▶ _What the task requires_: Reproduce word for word the lines between those holding "Instruction: Go to" and "Click info icon beside People with access", inclusive, and nothing else from the data below.

▶ _Records supplied_:
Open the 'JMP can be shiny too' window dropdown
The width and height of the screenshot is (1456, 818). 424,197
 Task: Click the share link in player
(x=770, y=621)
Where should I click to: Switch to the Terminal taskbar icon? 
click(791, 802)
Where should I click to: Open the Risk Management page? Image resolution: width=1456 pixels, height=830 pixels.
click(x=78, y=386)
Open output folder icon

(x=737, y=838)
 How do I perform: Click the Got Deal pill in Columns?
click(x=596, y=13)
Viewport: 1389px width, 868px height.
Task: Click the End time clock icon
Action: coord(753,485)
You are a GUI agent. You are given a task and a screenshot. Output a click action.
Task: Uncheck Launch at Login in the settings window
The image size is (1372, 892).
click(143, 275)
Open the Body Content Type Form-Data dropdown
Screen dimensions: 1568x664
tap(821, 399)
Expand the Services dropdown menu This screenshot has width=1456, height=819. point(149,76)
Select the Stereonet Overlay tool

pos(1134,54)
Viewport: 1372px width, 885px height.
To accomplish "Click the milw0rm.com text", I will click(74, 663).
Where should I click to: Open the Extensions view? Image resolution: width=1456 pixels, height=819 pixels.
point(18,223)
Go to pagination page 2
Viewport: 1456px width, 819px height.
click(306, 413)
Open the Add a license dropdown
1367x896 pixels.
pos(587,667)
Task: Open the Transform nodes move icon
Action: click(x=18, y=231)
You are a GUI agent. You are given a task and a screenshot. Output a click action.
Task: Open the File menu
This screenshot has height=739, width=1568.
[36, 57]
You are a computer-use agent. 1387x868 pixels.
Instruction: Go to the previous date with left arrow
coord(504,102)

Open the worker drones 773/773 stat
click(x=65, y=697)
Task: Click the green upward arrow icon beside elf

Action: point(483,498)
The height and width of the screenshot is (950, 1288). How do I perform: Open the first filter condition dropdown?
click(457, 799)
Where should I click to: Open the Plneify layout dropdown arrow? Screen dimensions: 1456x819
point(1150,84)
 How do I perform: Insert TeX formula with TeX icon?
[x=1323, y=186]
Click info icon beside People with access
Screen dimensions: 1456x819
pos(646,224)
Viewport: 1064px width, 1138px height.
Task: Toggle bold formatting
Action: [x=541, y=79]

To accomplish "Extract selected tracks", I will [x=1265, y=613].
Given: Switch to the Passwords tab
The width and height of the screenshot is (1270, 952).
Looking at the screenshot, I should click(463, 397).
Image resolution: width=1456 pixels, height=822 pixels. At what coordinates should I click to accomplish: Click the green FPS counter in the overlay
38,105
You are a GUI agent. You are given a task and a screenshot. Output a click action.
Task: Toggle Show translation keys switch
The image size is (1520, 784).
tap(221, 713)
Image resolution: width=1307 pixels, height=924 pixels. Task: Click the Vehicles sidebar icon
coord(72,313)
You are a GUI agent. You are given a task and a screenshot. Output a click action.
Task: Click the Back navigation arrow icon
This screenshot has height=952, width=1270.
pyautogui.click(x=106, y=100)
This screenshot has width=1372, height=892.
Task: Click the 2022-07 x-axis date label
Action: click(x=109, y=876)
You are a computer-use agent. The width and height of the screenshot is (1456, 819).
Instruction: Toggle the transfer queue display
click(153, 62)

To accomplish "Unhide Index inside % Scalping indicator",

▶ _Response area_:
Instruction: Go to the previous date with left arrow
coord(504,102)

Open the worker drones 773/773 stat
click(x=65, y=697)
Task: Click the green upward arrow icon beside elf

Action: point(483,498)
The height and width of the screenshot is (950, 1288). How do I perform: Open the first filter condition dropdown?
click(457, 799)
Where should I click to: Open the Plneify layout dropdown arrow? Screen dimensions: 1456x819
point(1150,84)
 How do I perform: Insert TeX formula with TeX icon?
[x=1323, y=186]
Click info icon beside People with access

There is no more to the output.